I also take some time to explore the ancient wonders of Amman, one of the world’s oldest continuously inhabited cities. Looming high on a lofty ridge in the centre of the city, Amman’s Citadel Hill holds the ruins of a number of civilizations, including the remains of the second century Temple of Hercules and the National Archeological Museum, which showcases artifacts from the Bronze Age onward.
But perhaps the best reason to visit the Citadel is the view. Built on seven hills, the tightly-packed white and beige homes and businesses of Amman climb the steep slopes all around, a stunning sight to behold. Down below, where I descend afterward, Amman’s lively downtown bustles with life. I walk with the shoppers hustling along King Hussein Street, the core’s primary artery, and then through the city’s colourful open-air market, where cheery vendors selling plump tomatoes and exotic spices sing a cadence, parroting the bargains and deals on offer back and forth to one another. I finish my walk at the city’s splendid Greek and Roman theatre, a three-tiered wedding cake right in the heart of the modern city.
Spotting Hashemite faces all along the way, I head 45 minutes to the west, to the Dead Sea, for the final two nights of my visit to the country. Fed by the Jordan River, the Dead Sea is the lowest point on earth (more than 1,300 feet below sea level) and one of the saltiest—eight times saltier, in fact, than the ocean. Taking advantage of Jordan’s political and economic stability, a number of high-end resorts (complete with pools, palms, cabanas, and man-made beaches) line the north end of the Sea.
Stepping into its cool, blue, slightly greasy waters, I place a small amount on my lips with the back of my hand—and feel as if I’ve been punched in the mouth with a handful of salt. I lay back and experience the sea’s extraordinary ability to buoy items along the surface. It takes no effort whatsoever to float on my back, and I paddle about happily, the dark mountains of the disputed, occupied Palestinian West Bank just on the opposite shore, easily visible to the naked eye.
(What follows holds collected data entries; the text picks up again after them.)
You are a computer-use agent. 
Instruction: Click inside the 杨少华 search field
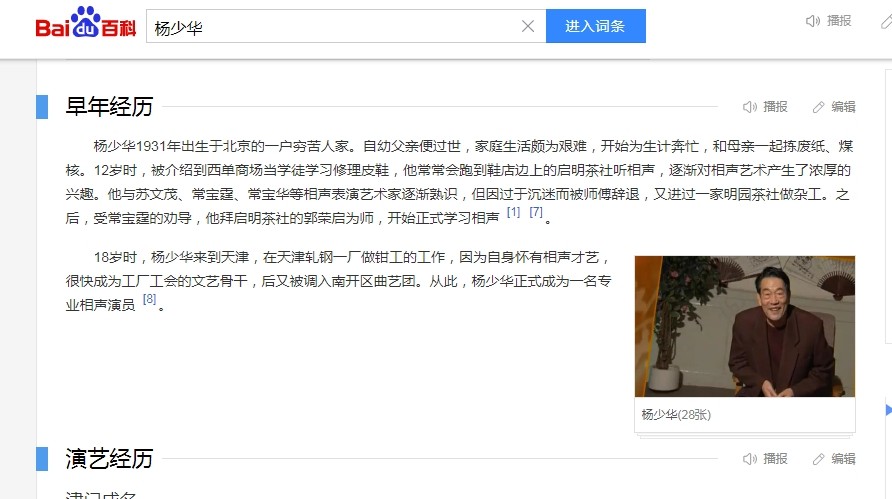coord(333,26)
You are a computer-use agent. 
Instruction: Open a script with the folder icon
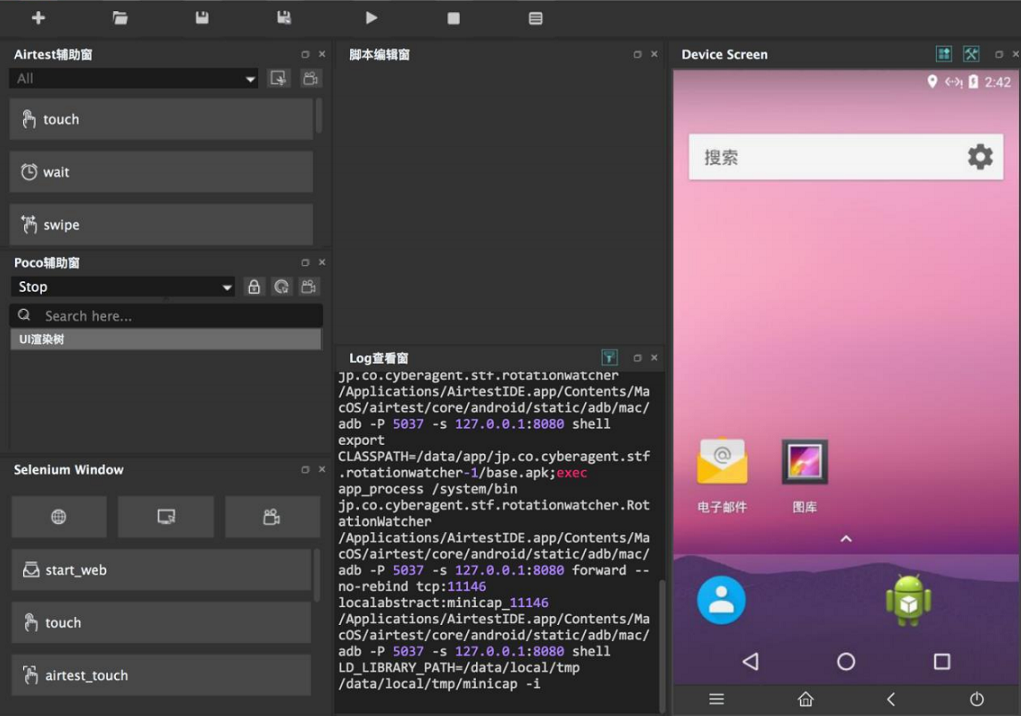(x=120, y=18)
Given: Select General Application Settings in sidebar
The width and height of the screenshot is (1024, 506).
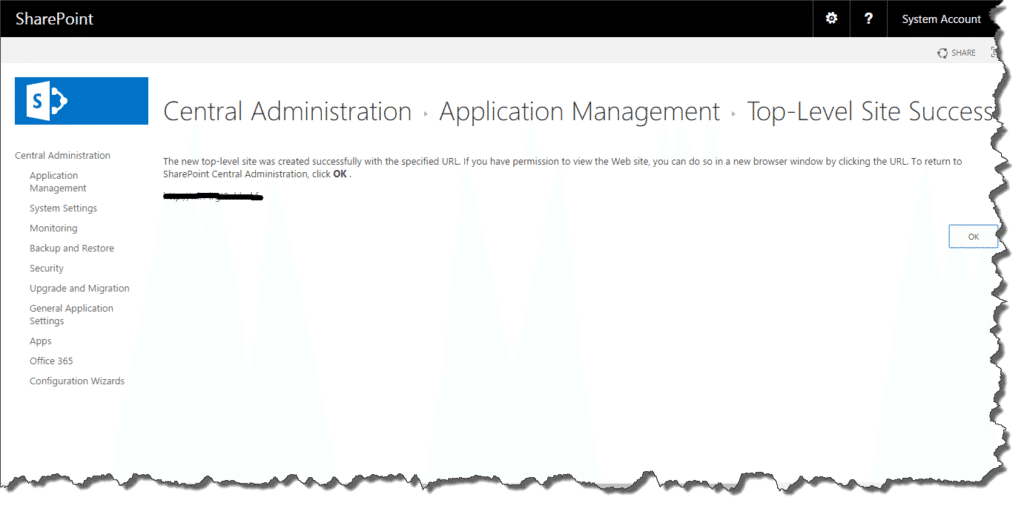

Later, at dinner, I strike up a conversation with Kamal Al-Jayusi, a jaunty, thirty-something Palestinian-Jordanian guide who is hosting a group of American Christian journalists. (While Israel usually enjoys the undisputed title of Holy Land, Jordan is, in a sense, the “other” Holy Land, home to a number of significant sites from the New and Old Testaments as well as the Koran.) His family displaced and evacuated from the West Bank to Jordan during the Six Day War, Al-Jayusi affirms the key role of the Hashemite kings in maintaining peace and prosperity in Jordan. While he believes that many of the young in the country desire constitutional reforms and increased democratization, he feels that much of the love for Jordan’s monarch is genuine, and very few actually desire regime change here.
And, his face growing suddenly weary, Al-Jayusi suggests another reason why Jordan isn’t eager for revolution. While internally peaceful, the unrest of the country’s neighbours, especially Iraq and Israel, has undeniably had an unfortunate impact on Jordan, a country always caught in the middle. “We’ve had enough,” he says, looking very tired. “I don’t want my two daughters to grow up with all this.”